Answer by math_tutor2020(3817)   (Show Source):
You can put this solution on YOUR website!
Define these three events
A = the sum of the dice is 9
B = the first die is an even number
C = the difference (absolute value) of the dice is 2
========================================================
Part (a)
If the first die is an even number, and the two dice add to 9, then we have these two possibilities
4+5 = 9
6+3 = 9
This is out of 36 total ways to roll two dice.
That leads to
P(A and B) = 2/36 = 1/18
========================================================
Part (b)
There are 4 ways to add to 9
3+6 = 9
4+5 = 9
5+4 = 9
6+3 = 9
Out of 36 total
So P(A) = 4/36 = 1/9
Half of the values on a die are even, so
P(B) = 1/2
Or you could note that there are 18 occurrences in which the first die is even out of 36 pairs total.
So 18/36 = 1/2.
From part (a) we found that
P(A and B) = 1/18
From those items, we then can say:
P(A or B) = P(A) + P(B) - P(A and B)
P(A or B) = 1/9 + 1/2 - 1/18
P(A or B) = 2/18 + 9/18 - 1/18
P(A or B) = (2+9-1)/18
P(A or B) = 10/18
P(A or B) = 5/9
========================================================
Part (c)
P(A and B) = 1/18 was found earlier
This value is nonzero which means A and B can happen at the same time.

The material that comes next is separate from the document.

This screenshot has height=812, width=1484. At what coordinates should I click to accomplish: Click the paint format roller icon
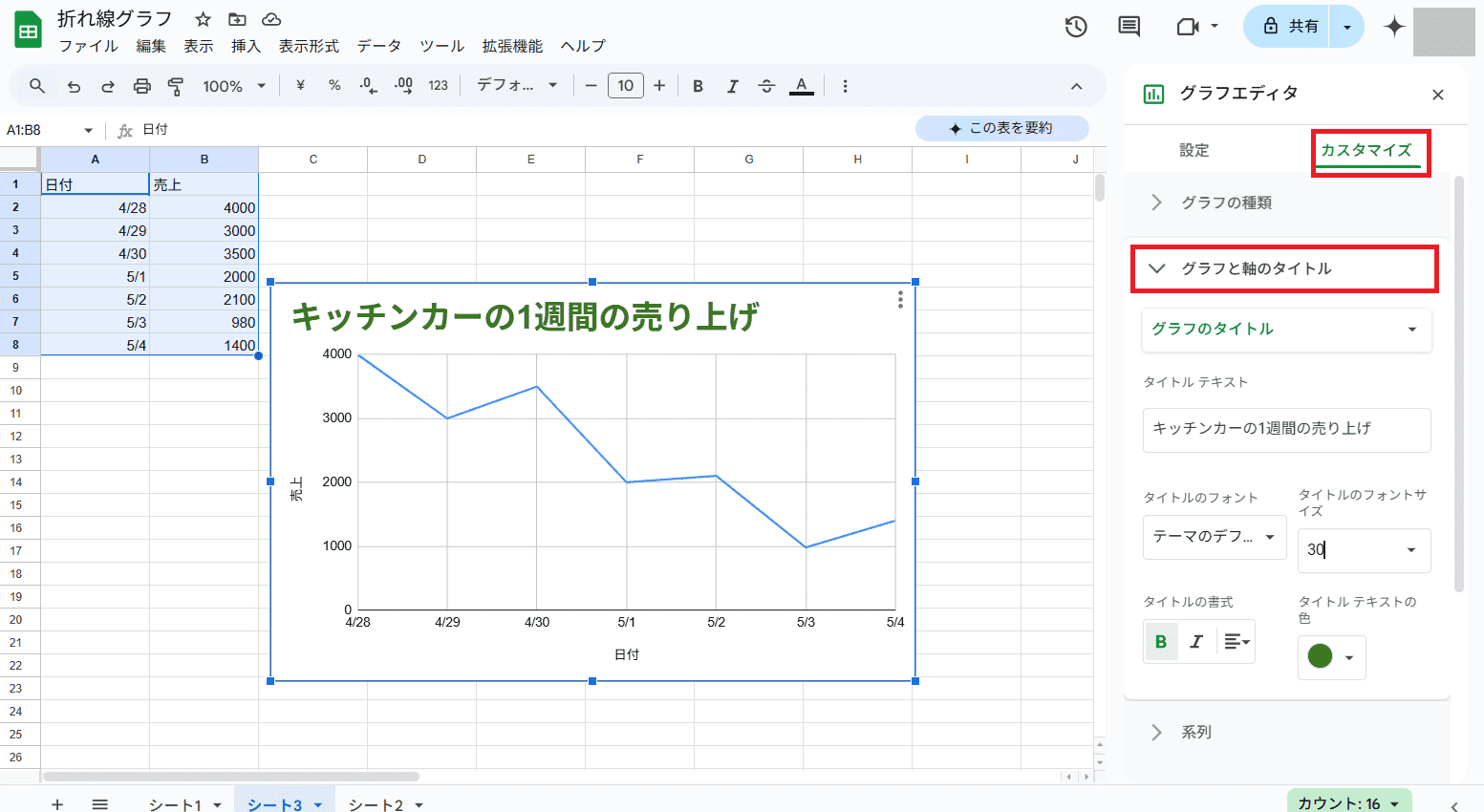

Therefore the events A and B are NOT mutually exclusive
Mutually exclusive events are ones that cannot happen simultaneously (eg: having a coin land on heads and tails at the same time).
========================================================
Part (d)
If events A and B were independent, then
P(A and B) = P(A)*P(B)
would be a true equation
Recall that we found
P(A) = 1/9
P(B) = 1/2
So,
P(A)*P(B) = (1/9)*(1/2) = 1/18
which matches with P(A and B) = 1/18 found in part (a)
So P(A and B) = P(A)*P(B) is indeed a true equation.
Therefore, events A and B are independent.
========================================================
Part (e)
We could use the same trick as part (d), but I'll use a different route.
Let's lay out all the possible outcomes for event C
(1,3)
(2,4)
(3,1), (3,5)
(4,2), (4,6)
(5,3)
(6,4)
There are 8 dice rolls that have the face values 2 units apart.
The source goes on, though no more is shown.